### Description of the task
Rewrite the entries from the line with "This screenshot has width=1024, height=768." up to and including the line with "Open View menu", swapping "View" for "Edit" and leaving everything else unchanged. Give only those lines.

### Data rows
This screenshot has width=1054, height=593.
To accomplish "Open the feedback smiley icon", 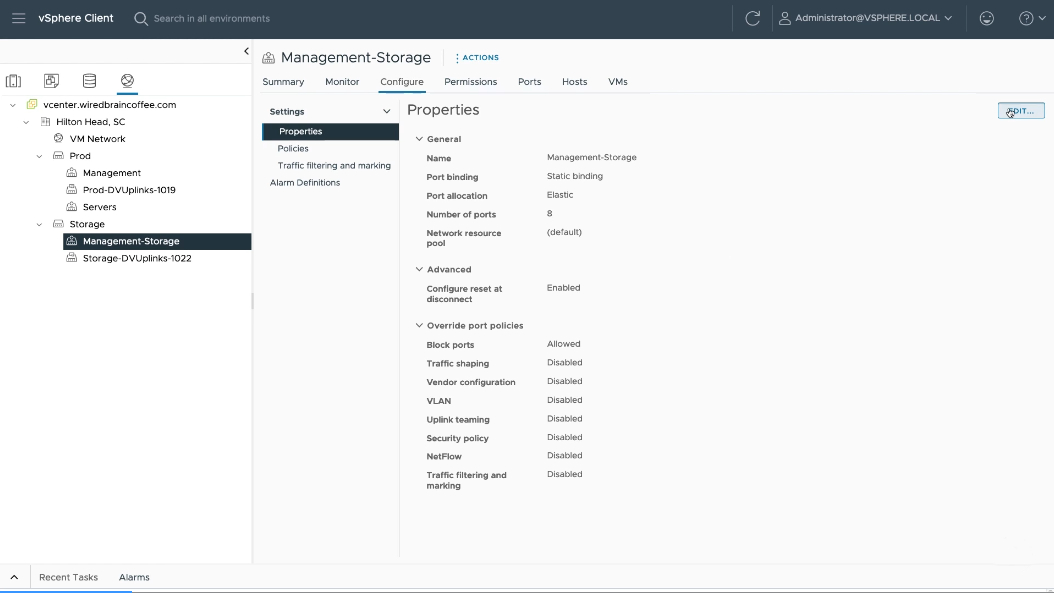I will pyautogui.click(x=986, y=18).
* * *
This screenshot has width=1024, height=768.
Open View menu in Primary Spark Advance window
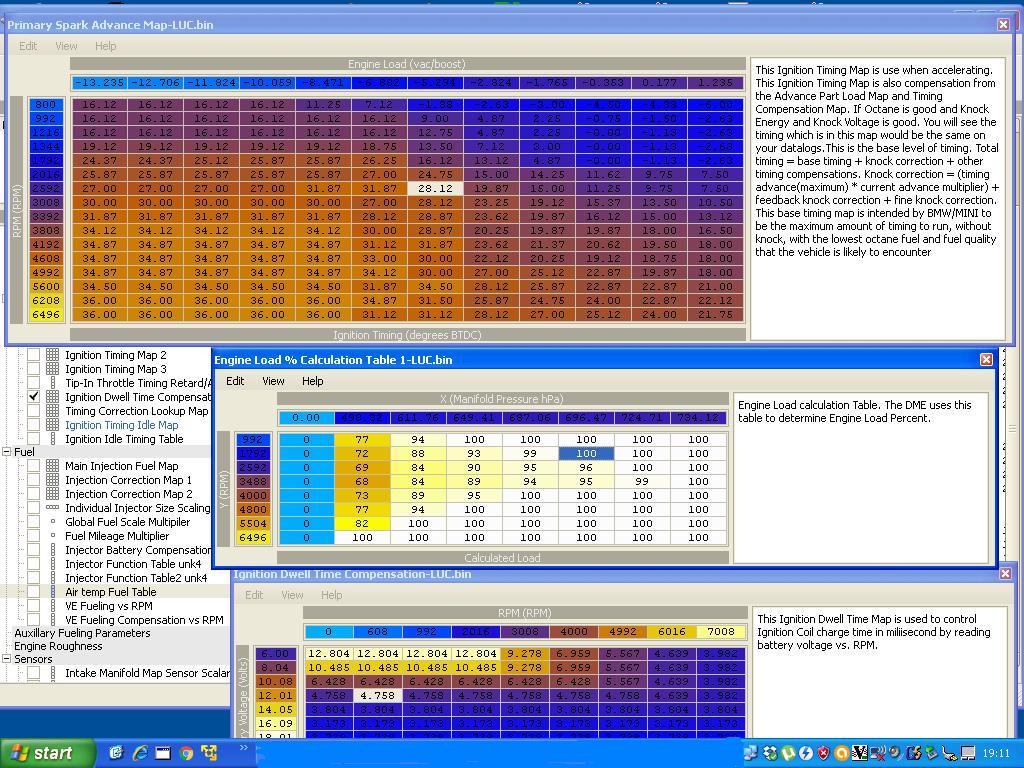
* * *
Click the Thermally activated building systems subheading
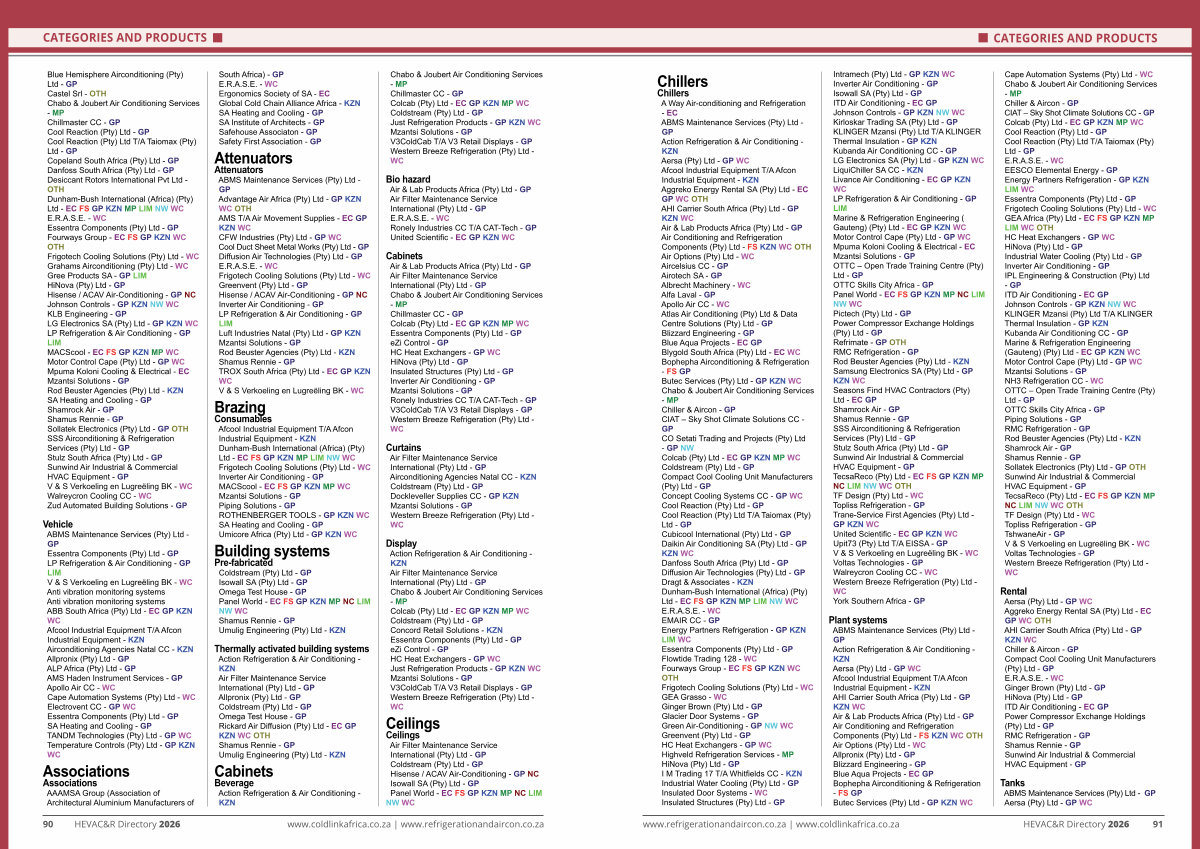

### Final result
This screenshot has width=1024, height=768.
Open Edit menu in Primary Spark Advance window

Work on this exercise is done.